L’anno successivo, quando il pascià di Tunisi Sidi Mustafà Koggia, in occasione della vendita di un cavallo arabo per il principe Venceslao di Lichetenstein, ripropose  a Bourbon del Monte la ratifica della pace da anni rimandata, il governo toscano rifiutò sdegnosamente ancora l’invito. In ugual maniera i toscani si comportarono nel 1772 nei confronti del  Marocco e nel ’75 all’ennesimo tentativo del bey di Tripoli.

     Un episodio sporadico ma significativo fu quello avvenuto nel 1772 durante una delle rare crociere punitive intraprese dalle poche navi toscane. La nave da guerra Austria, dopo breve combattimento catturava una galeotta tunisina e la trainò in porto a Livorno ; la folla accorsa a vederla ed a stento trattenuta testimonia la rarità dell’evento. Il comandante Rais Ibraim Rodopolis, rinnegato greco, ed i suoi 34 uomini sopravvissuti vennero rinchiusi nel lazzeretto di San Rocco ed adibiti ai lavori forzati.

    Negli anni seguenti, a parte le imprese dell’Acton contro i marocchini che portarono alla pace separata con il sultano, continuarono le incursioni barbaresche sulla costa toscana senza che i granducali opponessero un vera difesa. Già nel marzo 1777 i corsari tornarono in forze con due galeotte ed un grosso sciabecco. Attaccarono diversi punti della costa e furono respinti a cannonate dalle torri e dai forti ; a giugno tornarono ancora più agguerriti ed attaccarono la Gorgona  il cui presidio riusciva a respingerli. Tre giorni dopo un altro veliero depredava la costa fra bocca d’Arno e Viareggio. Il granduca Pietro Leopoldo infastidito e preoccupato ordinava allo Smith, successore dell’Acton, responsabile della Marina Militare, di uscire in crociera, ma questi consapevole delle poche forze a loro disposizione, pur uscendo in mare aperto evitò accuratamente lo scontro poiché aveva avuto l’ordine di non esporre troppo al pericolo la galeotta granducale. A seguito di ciò le incursioni si intensificarono mettendo in crisi, oltre al commercio, anche la pesca, fonte indispensabile di nutrimento della popolazione costiera ; il Governatore dette ordine di armare anche i civili. Significativo è l’episodio della galeotta tunisina naufragata sull’isola di Pianosa con circa 120 corsari ; il Rais con venti suoi uomini riuscì a raggiungere la Corsica a bordo di una zattera per chiedere aiuto. Avutone notizia, i toscani si mossero in notevole ritardo  per paura di non riuscire a gestire una tale emergenza, nel frattempo i tunisini aggredite quattro tartane napoletane, incautamente avvicinatesi all’isola, ne trucidarono gli equipaggi e con due di esse si allontanarono indisturbate.
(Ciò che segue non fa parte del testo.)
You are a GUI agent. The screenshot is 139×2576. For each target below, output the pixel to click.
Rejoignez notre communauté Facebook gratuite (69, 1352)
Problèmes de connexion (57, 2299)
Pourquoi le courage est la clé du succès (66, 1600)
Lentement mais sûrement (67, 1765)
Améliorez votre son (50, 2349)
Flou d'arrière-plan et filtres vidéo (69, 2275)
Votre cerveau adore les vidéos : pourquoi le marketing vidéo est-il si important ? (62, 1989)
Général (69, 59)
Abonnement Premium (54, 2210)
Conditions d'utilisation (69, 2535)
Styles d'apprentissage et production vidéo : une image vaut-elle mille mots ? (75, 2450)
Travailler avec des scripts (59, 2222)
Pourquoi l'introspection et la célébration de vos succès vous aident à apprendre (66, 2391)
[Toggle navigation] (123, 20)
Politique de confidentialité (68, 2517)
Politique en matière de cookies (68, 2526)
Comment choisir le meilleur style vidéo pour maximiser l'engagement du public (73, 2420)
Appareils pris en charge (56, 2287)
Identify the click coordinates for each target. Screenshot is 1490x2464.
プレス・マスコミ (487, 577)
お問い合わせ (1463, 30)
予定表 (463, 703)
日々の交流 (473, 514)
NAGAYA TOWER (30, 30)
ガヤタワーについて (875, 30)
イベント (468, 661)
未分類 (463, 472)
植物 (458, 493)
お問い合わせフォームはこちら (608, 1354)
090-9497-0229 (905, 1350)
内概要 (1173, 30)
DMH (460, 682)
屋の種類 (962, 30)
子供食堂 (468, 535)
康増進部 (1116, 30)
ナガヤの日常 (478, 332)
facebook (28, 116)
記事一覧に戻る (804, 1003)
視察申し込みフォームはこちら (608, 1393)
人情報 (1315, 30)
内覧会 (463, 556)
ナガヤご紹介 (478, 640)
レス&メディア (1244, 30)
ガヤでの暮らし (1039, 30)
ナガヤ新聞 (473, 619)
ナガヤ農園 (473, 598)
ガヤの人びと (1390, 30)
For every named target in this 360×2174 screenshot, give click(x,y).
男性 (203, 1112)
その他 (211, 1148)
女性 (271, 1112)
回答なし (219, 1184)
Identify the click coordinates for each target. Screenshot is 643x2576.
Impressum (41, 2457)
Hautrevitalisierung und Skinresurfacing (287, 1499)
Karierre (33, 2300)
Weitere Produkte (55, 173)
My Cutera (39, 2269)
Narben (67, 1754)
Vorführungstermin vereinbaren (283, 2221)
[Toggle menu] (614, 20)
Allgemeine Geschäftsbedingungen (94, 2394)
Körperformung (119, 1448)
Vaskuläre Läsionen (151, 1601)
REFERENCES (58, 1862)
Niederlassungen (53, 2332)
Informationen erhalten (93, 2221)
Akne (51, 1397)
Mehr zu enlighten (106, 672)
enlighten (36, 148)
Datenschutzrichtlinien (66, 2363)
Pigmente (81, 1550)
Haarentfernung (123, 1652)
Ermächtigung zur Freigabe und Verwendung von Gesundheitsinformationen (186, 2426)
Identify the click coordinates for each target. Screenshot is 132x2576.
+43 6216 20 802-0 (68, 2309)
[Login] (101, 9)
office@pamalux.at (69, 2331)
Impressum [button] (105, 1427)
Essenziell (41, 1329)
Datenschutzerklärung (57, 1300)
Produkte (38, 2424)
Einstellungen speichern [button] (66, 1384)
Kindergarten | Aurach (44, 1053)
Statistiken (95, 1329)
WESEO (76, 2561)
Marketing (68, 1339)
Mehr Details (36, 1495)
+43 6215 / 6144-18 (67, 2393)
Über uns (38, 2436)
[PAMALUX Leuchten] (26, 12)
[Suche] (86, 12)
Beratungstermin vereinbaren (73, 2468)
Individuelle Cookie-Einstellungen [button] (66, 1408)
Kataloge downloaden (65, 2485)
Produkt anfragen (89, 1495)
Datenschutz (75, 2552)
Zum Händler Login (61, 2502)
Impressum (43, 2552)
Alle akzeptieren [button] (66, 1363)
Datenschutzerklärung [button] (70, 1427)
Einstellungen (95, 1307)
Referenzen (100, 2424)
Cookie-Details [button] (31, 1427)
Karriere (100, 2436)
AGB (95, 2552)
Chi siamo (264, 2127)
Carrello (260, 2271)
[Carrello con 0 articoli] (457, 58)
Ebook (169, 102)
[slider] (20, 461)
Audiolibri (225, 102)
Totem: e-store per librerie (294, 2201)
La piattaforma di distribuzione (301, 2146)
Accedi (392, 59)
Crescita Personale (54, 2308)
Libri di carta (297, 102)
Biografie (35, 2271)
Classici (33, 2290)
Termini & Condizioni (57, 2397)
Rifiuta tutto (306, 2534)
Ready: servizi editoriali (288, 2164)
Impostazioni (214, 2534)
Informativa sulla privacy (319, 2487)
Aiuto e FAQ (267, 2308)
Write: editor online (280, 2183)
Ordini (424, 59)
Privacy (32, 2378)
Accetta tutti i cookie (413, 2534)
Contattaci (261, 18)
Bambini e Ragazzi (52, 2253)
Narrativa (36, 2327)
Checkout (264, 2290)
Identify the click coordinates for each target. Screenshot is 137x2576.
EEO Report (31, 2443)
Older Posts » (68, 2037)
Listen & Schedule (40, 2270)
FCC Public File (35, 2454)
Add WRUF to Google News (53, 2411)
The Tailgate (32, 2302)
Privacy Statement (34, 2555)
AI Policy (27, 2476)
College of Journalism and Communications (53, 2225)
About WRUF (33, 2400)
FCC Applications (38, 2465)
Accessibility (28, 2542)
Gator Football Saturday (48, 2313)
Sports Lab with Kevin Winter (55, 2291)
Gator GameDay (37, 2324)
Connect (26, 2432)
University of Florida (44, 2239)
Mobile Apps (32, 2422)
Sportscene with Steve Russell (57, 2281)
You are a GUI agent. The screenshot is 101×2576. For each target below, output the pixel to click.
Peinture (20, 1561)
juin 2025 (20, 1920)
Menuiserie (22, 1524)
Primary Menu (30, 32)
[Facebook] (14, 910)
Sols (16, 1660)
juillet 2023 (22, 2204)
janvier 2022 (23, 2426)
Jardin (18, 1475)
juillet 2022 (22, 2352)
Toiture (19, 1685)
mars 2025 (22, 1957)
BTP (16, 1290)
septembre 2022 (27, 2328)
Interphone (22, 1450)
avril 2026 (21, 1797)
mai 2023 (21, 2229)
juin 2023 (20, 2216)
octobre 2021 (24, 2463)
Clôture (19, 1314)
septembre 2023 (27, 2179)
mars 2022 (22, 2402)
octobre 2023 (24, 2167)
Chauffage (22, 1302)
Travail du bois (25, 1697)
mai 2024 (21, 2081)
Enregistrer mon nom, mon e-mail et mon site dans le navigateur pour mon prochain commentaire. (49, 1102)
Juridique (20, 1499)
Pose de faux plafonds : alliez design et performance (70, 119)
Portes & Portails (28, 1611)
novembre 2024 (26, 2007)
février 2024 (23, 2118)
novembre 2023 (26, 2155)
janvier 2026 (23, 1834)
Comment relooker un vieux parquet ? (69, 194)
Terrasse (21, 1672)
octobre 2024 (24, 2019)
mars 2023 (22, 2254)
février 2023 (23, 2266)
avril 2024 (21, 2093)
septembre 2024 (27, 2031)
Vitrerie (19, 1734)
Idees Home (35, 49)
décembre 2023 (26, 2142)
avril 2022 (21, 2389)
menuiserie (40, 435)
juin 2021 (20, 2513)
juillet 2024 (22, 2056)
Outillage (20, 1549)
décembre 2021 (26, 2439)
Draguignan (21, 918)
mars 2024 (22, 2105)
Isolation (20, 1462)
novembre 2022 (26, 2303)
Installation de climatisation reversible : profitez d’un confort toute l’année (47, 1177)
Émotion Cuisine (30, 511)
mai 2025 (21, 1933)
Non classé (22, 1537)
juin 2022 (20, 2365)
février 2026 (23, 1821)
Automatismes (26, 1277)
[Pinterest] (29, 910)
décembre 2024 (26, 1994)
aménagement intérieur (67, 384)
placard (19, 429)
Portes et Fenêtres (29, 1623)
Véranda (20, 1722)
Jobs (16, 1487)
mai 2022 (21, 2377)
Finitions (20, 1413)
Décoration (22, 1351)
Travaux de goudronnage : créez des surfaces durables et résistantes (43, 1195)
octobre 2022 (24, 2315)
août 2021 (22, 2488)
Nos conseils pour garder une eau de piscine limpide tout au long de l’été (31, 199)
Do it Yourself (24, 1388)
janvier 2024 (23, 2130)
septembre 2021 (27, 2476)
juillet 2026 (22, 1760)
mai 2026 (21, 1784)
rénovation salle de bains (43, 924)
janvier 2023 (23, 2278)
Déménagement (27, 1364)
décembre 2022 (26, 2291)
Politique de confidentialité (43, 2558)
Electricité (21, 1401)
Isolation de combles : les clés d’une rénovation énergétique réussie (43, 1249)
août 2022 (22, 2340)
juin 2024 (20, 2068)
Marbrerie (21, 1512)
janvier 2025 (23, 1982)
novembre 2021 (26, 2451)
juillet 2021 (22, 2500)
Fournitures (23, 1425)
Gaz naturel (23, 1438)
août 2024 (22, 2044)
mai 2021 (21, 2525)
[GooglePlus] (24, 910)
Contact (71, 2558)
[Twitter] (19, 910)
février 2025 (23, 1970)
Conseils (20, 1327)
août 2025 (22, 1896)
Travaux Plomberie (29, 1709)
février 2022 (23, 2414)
     Fino al 1790, anno in cui Pietro Leopoldo lasciò il governo della Toscana, fu un susseguirsi di attacchi contro le sue navi, sia nei pressi della costa che in tutto il Mediterraneo, fino a Cadice ed oltre. Oramai era evidente che i governanti del granducato ritenessero tutto sommato meno dispendioso perdere qualche nave piuttosto che tenerne armate due o più nell’incerta speranza di impedire ulteriori attacchi.

     Nello scorcio del secolo furono però i corsari di altre nazioni, primi fra tutti i francesi, a creare problemi a Livorno, dove spesso, non rispettando la legge di neutralità del granducato, attaccarono e predarono molti bastimenti in uscita dal porto, senza aspettare le 24 ore canoniche di tregua fra la partenza delle potenziali prede e l’eventuale attacco. Anche in questi casi i toscani non poterono che limitarsi che a raccogliere le testimonianze delle sentinelle dei vari posti armati costieri con cui redigere un rapporto circostanziato da inoltrare con una nota di protesta ai francesi.